Your answer must be a single number: how many lines in the records below contain the word "triangle".

+ + + +

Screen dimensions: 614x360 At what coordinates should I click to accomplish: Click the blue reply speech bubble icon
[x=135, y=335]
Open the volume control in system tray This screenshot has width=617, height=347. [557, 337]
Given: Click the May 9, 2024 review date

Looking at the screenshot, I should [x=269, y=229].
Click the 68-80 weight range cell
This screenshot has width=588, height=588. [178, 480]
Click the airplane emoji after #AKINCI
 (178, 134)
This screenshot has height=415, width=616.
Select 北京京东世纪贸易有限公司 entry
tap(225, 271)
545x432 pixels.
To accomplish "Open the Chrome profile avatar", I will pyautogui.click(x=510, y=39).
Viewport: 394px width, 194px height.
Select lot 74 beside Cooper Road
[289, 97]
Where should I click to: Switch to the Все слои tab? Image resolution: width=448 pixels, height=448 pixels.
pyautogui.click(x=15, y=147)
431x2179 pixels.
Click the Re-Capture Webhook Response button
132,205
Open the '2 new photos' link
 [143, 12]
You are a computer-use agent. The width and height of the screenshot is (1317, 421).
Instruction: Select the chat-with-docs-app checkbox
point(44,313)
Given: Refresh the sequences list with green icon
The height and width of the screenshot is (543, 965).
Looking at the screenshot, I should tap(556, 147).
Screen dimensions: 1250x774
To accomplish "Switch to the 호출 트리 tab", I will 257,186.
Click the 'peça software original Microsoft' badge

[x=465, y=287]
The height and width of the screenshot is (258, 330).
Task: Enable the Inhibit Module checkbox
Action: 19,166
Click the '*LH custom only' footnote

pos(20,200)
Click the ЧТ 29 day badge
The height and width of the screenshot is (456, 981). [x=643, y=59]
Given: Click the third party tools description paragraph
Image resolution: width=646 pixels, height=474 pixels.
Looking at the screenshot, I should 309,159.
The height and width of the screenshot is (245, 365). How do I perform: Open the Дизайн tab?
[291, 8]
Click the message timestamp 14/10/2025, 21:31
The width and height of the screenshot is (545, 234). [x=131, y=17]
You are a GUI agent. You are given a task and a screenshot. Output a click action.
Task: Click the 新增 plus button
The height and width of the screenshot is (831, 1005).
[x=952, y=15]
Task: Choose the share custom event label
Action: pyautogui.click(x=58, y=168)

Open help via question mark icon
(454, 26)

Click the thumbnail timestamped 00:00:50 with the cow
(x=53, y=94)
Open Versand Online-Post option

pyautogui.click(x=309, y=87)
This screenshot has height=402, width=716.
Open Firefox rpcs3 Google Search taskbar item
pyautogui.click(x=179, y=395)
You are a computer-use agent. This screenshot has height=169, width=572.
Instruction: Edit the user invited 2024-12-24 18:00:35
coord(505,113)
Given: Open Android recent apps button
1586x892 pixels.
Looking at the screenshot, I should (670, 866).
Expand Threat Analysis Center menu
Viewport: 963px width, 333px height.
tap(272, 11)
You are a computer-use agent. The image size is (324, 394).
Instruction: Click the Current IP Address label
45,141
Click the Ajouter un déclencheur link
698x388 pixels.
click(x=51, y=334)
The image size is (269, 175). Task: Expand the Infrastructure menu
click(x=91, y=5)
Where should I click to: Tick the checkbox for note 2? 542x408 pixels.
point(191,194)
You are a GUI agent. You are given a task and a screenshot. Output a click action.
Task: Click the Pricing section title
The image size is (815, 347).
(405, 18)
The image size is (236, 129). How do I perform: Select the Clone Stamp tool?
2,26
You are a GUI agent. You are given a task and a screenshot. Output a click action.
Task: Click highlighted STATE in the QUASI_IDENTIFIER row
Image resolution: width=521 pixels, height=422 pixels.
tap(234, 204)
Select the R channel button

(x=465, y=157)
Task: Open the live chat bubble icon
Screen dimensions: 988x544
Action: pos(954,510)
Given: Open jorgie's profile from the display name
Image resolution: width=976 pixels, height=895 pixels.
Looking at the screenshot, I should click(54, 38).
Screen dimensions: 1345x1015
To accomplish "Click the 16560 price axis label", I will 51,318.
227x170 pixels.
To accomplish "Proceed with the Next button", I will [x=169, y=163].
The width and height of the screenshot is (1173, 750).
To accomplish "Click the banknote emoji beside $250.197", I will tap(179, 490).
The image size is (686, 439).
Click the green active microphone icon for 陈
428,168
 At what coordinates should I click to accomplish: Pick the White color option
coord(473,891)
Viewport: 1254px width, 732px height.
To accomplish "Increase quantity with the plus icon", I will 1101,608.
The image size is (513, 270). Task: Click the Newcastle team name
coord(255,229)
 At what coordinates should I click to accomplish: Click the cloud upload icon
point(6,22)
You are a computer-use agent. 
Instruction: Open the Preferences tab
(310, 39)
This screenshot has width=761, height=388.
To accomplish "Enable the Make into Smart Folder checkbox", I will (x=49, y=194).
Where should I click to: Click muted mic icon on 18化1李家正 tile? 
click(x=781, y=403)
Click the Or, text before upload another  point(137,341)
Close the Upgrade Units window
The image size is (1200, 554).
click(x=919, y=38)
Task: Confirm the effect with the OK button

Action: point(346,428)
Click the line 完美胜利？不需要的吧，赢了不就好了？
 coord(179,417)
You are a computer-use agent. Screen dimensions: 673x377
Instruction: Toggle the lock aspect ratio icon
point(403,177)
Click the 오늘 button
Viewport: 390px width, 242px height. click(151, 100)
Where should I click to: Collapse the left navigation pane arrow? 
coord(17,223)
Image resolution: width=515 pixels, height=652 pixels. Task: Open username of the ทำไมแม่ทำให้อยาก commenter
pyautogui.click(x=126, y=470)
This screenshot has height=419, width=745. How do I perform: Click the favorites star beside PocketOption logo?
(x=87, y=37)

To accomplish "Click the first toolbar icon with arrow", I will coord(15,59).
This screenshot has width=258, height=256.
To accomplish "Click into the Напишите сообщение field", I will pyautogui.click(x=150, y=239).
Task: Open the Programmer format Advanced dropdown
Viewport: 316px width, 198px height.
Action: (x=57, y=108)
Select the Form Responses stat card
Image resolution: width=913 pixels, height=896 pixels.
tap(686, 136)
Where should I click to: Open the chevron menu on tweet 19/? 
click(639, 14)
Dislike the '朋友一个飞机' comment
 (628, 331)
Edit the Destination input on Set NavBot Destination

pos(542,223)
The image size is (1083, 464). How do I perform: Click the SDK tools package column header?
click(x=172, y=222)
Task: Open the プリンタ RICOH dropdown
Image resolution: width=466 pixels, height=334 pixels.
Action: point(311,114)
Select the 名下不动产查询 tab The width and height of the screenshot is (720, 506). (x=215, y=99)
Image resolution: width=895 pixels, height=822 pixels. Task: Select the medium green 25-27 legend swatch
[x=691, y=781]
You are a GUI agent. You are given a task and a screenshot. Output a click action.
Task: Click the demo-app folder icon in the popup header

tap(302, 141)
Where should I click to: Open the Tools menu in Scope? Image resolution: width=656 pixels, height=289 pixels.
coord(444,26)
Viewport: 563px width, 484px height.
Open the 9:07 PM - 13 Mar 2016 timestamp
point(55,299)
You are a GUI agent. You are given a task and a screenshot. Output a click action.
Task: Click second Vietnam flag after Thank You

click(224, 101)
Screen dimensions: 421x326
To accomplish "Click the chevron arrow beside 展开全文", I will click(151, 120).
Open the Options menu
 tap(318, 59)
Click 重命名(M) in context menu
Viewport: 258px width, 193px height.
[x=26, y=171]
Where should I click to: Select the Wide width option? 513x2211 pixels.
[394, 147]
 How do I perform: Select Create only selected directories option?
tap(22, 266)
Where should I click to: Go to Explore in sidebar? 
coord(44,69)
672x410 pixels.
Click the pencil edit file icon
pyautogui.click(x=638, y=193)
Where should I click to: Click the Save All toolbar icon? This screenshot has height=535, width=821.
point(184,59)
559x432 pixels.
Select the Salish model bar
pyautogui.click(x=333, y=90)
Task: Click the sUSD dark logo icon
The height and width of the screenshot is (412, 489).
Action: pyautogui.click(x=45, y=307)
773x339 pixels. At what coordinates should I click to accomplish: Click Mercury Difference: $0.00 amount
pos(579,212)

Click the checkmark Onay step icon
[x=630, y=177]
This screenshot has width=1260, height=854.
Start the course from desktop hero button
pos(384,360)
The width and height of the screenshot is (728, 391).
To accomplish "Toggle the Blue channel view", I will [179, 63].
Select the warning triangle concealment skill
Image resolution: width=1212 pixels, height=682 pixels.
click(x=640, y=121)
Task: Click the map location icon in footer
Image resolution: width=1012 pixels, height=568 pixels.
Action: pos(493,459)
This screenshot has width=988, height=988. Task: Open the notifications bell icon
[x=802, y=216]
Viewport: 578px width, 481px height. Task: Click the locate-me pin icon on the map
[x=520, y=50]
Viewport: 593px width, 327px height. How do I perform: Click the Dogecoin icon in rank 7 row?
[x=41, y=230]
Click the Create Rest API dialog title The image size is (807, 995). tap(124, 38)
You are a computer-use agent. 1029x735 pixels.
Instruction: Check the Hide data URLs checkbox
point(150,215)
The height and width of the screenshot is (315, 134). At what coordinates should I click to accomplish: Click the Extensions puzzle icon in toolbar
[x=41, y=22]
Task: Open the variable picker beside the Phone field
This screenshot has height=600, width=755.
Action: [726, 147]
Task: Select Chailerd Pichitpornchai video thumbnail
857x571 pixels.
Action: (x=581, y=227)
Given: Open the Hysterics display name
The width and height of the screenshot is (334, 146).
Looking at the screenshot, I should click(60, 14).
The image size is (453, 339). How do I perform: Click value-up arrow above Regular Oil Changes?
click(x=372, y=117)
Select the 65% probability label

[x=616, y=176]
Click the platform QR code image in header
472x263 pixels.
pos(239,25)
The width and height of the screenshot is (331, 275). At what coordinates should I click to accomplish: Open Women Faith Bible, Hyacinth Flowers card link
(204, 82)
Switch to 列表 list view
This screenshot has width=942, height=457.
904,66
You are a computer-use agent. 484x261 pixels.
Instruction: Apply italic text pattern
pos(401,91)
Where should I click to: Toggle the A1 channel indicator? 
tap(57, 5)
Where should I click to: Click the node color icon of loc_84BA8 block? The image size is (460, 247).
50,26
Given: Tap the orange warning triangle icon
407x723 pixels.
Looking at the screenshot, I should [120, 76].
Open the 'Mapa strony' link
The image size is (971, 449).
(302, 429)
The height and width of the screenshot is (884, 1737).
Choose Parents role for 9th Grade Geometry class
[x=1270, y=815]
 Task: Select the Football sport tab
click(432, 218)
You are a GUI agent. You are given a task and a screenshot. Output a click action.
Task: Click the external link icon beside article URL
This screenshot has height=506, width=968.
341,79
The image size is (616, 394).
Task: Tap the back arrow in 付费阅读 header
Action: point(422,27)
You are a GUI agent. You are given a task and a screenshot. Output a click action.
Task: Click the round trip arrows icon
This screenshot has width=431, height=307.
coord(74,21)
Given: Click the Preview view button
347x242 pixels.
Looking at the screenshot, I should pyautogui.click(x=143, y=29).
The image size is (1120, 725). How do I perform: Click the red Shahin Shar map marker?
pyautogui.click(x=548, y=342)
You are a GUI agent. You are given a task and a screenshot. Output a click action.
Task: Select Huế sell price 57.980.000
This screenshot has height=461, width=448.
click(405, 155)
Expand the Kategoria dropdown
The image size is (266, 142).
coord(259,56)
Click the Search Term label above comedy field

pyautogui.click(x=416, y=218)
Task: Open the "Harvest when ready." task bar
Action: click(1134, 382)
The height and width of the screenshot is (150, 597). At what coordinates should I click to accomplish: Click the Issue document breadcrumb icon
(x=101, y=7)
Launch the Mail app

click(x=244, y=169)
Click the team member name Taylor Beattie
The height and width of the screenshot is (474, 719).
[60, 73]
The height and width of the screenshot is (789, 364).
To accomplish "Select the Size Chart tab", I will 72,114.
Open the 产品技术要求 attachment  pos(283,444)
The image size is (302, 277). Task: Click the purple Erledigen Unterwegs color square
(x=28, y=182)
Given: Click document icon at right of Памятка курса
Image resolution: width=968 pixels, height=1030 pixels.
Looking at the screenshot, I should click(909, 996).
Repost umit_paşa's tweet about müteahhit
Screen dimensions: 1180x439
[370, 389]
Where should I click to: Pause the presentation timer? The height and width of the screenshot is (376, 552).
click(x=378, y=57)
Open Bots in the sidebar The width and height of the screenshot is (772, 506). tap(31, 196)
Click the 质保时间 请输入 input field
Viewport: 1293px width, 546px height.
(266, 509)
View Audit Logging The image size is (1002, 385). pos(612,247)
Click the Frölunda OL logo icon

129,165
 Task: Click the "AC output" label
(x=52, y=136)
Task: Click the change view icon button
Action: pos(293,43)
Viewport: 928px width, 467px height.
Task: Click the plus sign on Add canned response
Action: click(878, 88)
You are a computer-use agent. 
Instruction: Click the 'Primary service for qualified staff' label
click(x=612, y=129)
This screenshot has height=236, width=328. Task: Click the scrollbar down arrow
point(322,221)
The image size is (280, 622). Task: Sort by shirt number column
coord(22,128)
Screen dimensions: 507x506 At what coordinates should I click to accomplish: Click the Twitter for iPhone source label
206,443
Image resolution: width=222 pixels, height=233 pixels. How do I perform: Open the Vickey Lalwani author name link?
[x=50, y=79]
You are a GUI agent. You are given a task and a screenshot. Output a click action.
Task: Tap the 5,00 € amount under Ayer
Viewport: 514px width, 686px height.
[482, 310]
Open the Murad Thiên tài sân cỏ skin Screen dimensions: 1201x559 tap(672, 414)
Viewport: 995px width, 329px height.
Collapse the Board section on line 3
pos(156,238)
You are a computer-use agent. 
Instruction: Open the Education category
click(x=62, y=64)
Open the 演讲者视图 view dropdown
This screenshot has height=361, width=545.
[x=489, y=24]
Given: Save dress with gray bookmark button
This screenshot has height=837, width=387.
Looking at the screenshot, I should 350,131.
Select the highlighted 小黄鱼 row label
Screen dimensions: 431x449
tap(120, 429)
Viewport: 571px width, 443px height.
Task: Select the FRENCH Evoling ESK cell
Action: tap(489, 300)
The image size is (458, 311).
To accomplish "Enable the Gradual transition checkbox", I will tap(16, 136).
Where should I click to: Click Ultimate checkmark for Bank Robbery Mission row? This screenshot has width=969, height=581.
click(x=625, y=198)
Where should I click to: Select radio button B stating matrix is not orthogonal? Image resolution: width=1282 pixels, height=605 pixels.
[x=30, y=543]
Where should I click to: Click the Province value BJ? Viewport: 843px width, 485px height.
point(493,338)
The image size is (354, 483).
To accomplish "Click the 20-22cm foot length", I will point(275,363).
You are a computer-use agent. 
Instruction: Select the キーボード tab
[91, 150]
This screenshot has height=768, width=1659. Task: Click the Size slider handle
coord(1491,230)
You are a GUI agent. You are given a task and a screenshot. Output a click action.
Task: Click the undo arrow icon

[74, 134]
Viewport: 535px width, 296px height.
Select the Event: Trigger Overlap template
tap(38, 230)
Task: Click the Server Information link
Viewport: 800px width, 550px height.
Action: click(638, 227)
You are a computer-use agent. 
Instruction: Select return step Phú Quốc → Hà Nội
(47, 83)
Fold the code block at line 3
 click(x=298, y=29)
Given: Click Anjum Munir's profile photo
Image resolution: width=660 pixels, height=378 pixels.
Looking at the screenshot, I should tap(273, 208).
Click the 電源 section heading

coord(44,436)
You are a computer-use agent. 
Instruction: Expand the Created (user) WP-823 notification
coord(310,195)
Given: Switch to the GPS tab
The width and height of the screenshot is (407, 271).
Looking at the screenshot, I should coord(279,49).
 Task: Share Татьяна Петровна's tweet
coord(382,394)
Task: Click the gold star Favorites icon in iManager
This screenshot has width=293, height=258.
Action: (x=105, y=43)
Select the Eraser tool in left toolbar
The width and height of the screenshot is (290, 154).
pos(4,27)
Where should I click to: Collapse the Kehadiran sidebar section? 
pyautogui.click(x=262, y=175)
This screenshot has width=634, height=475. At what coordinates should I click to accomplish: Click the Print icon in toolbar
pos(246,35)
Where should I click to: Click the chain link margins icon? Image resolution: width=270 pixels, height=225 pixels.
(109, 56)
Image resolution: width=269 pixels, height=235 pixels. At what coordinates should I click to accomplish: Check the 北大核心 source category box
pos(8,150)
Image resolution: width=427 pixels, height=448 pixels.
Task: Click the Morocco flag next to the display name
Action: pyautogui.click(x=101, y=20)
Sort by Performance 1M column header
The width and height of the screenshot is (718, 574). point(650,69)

+ + + +

_Exercise answer_
2